Comitato direttivo
Giovanni F. Accolla, Franco Cardini, Domenico Del Nero, Giordano Bruno Guerri, Gennaro Malgieri, Gennaro Sangiuliano, Mirella Serri, Marcello Veneziani.
Un momento dello spettacolo di Fiorello.
D’accordo, la dittatura dei numeri, la tirannide dello
share, consiglierebbe prudenza. Fiorello ha vinto, evviva Fiorello. I dati -
ufficiali, si badi bene - raccontano di quasi dieci milioni di spettatori, pari
al 39,1% di share, incollati davanti al
televisore per vedere lo show che, secondo l’Auditel, ha battuto tutti i record
di ascolti. Il tutto per la gioia dei vertici Rai, a partire dal direttore
generale, Lorenza Lei, che sull’operazione Fiorello si è giocata tutto. A lei
gli onori, al suo predecessore, Mauro Masi, l’onere di aver condotto la
trattativa. Così va il mondo.
Eppure “ Il più
grande spettacolo dopo il weekend”, questo il nome dello show
dell’artista siciliano, realizzato nello studio Cinque di Cinecittà, quello di
Fellini per intendersi, con tutti quegli ospiti vip che hanno riso a comando, a
beneficio delle telecamere che gli inquadravano, zeppo di parodie viste e
riviste, giocate sul dimissionario Silvio Berlusconi e sulla cancelliera
tedesca Angela Merkel, l più
grande spettacolo dopo il weekend. Un
deja vù ben fatto, confezionato ad arte, con maestria, ma non venite a dirci
che questo circo Barnum da villaggio Med è il nuovo linguaggio televisivo, la
nuova grammatica del piccolo schermo, o altre scempiaggini di questo genere. Il
canovaccio della serata, lo si è visto, sin dalle prime battute, è quanto di
più scontato ci potesse essere. L’arrivo in Taxi a voler dimostrare che
l’uscita dalla Rai di qualche anno fa era solo una “libera uscita” e non una
fuga, è stata l’evidente dimostrazione che Fiorello stava aspettando questo
momento. Quando al governo non ci sarà più Berlusconi, torno in Rai. Fiorello,
e come per Berlusconi si è parlato di berlusconismo, per l’artista siciliano è necessario parlare
di fiorellismo, essendo democristiano
dentro, intimamente convinto che sia necessario soddisfare destra e sinistra
guardando al centro, non ha fatto altro che riportare indietro di vent’anni le
lancette della televisione, tarandole su quanto Mike Buongiorno gli ha
insegnato, trasmesso attraverso mille spot, confenzionando una sorta di Gran
Varietà, una Canzonissima senza la Lotteria Italia né Corrado Mantoni, di cui
avvertiamo la mancanza. Ecco, questo è il gioco al quale ha deciso di divertirsi
Fiorello: propongo un finto nuovo,
saccheggiando il vecchio. E proprio perché questa è l’equazione uscita
dalla prima puntata del Fiorello show, la convinzione che la Rai abbia speso
troppo - 12 milioni di euro in totale, 300 mila euro a puntata il cachet
dell’animatore siciliano –. Se la seconda puntata dovesse rivelarsi un flop che
succederà? Se il circo mediatico organizzato per la prima serata dovesse manifestarsi
in un tendone instabile, chi pagherà il conto? E soprattutto, se il pubblico
televisivo, dopo aver scoperto il trucco, chiedesse indietro il prezzo del
biglietto, la Rai che farà? L’aver incensato a prescindere lo spettacolo – leggi
l’impagabile Aldo Grasso sul Corriere della Sera –: “No, per divertirsi con
Fiorello c’è poco da fare, basta lasciarsi trasportare,entrare nell’universo
pop del vecchio varietà (niente di più nuovo dell’antico) non fare resistenza”.

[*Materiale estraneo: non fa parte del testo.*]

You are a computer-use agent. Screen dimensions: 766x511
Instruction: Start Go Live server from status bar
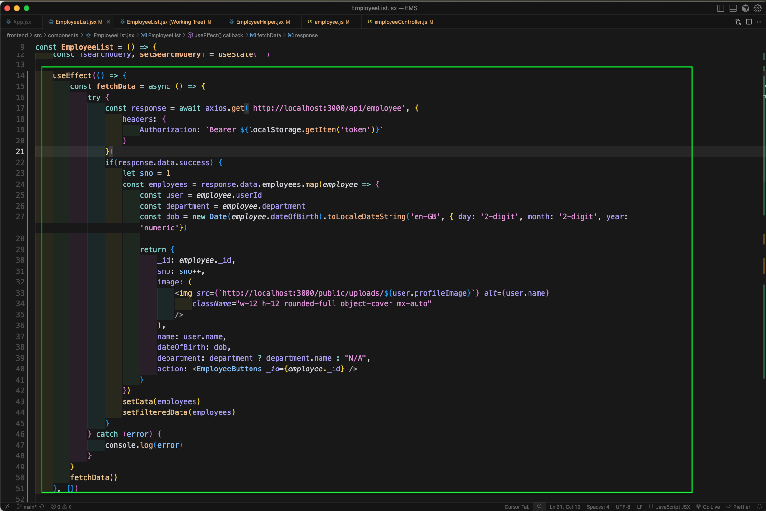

Allora non è meglio la replica delle repliche degli originali, che la
rifrittura?– Tutto ciò significa che nessuno ha più nulla da dire. Conta
soltanto come lo si dice. E’ come se fossimo diventati tutti dei confezionatori,
non degli animali dotati di cervello, muscoli e anima. Massì, allegria a tutti
e che Mike, assieme a Corrado, abbia pietà di noi.